Pay It Forward

Those are wires and probes coming out of my son, Jeff's head. He was 15 years old and a patient at Rose Hospital here in Denver. Born with seizures, but never labeled as epileptic, this was the summer (1995) that they took him off his "baby" drugs and put him on "adult" drugs. For about 6 weeks while there were insufficient levels of either drug in him....he had non-stop seizures.

I remember as a young mom, frightened beyond belief, sleeping on the floor next to Jeff's crib. I would sleep with my leg touching the leg of his bed. When he would have a seizure, it would shake the crib and I would wake up. Many nights I was standing with him in my arms before I was fully awake. Many nights I got less than 2 hours of sleep between his seizures. My greatest fear was that he would die during a seizure. Little did I understand that 25 years later, this is still my greatest fear. Yet I have learned that it will not be the seizure that kills him, it will be the environment around him.

I have also learned that I am not as alone as I once thought I was....back when my life revolved around caring for sick kids and nothing else.

One of my all time favorite scrapbook stores is Scrapbook Your Life! in San Diego. Liz and I met while I was teaching and she was playing on a cruise in 2004. How fun is that??



I'm not sure I remember the entire story, but something about fighting over a drink.......

Since then, I have spent many happy hours in Liz's store teaching what I know to her customers. Ok, I can't really call them customers because most of them have grown to be my dear friends over the years!




One of the things that bonded Liz and I is the fact that her daughter, Rachel, has epilepsy. There was an immediate connection between us....it just took us a few weeks to figure out what it really was.

Rachel is 15 now. The same age Jeff was in the photos above. She is going to take part in the National Walk for Epilepsy on March 29, 2008, and I am personally asking each of you to sponsor her!!! That is how we are all going to pay it forward!

Click here: Rachel Chiecuto

And then click under the photo on "support Rachel"

She has joined "The Crazy Brainwaves" and will be walking with Heroes' star Greg Grunberg who's son Jake also has epilepsy.

I want to make a special note about their by-line: "not another moment lost to seizures". My son, Jeff, had so many seizures and still does. He lost so much of his infancy that there is permanent brain damage. Moments that can NEVER be regained.
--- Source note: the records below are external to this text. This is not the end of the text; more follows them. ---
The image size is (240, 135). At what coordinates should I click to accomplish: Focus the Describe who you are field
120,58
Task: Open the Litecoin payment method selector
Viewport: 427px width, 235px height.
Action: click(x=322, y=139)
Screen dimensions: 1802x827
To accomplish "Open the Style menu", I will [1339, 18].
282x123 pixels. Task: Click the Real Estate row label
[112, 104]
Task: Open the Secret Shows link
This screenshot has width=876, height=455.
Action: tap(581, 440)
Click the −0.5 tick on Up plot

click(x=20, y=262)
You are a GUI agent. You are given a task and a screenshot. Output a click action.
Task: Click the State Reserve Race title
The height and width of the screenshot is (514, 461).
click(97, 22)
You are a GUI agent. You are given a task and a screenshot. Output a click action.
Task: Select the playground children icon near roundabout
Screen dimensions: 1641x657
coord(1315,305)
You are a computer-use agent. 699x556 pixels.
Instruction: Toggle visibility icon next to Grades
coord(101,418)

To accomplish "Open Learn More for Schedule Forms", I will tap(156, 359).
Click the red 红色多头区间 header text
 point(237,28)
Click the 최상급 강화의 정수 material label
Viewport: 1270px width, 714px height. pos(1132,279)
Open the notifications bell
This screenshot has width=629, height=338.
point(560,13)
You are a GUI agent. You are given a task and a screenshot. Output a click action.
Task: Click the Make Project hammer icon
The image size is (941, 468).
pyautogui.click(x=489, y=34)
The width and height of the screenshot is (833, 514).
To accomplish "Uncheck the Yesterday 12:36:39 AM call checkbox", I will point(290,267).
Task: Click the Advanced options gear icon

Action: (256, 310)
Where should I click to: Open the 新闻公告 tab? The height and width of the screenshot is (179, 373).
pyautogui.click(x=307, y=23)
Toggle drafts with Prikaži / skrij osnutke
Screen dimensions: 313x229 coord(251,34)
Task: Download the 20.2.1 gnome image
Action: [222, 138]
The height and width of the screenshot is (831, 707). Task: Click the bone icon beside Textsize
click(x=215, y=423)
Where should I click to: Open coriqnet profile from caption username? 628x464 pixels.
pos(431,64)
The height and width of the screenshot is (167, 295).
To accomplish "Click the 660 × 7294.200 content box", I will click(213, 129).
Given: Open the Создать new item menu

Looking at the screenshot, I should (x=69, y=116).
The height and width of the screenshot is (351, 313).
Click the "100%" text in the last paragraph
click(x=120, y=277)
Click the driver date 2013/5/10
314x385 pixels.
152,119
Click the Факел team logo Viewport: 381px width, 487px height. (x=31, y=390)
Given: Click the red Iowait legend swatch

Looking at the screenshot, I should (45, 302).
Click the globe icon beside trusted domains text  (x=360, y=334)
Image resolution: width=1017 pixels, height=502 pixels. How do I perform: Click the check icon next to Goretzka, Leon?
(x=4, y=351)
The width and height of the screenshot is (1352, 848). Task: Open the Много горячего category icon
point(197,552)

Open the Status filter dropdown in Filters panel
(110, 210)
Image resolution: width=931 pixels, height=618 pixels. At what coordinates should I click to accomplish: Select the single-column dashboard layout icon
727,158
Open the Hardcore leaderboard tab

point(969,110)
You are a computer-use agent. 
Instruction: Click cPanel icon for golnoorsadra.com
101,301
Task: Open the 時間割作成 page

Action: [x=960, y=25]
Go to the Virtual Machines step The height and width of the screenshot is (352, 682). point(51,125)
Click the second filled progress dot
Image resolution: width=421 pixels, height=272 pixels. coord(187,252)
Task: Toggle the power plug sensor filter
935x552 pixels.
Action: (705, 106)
But with research and walks such as this, there is truly hope that there never has to be another moment lost to seizures.

Rachel wrote that she cannot ride a bike, swim, or drive a car. These kids have to give up so much. Why not give a little back to them? Pay it forward. I can never get back the lost moments in Jeff's life, but I can certainly help prevent them from happening to another child.


Please support Rachel and this very worthy cause.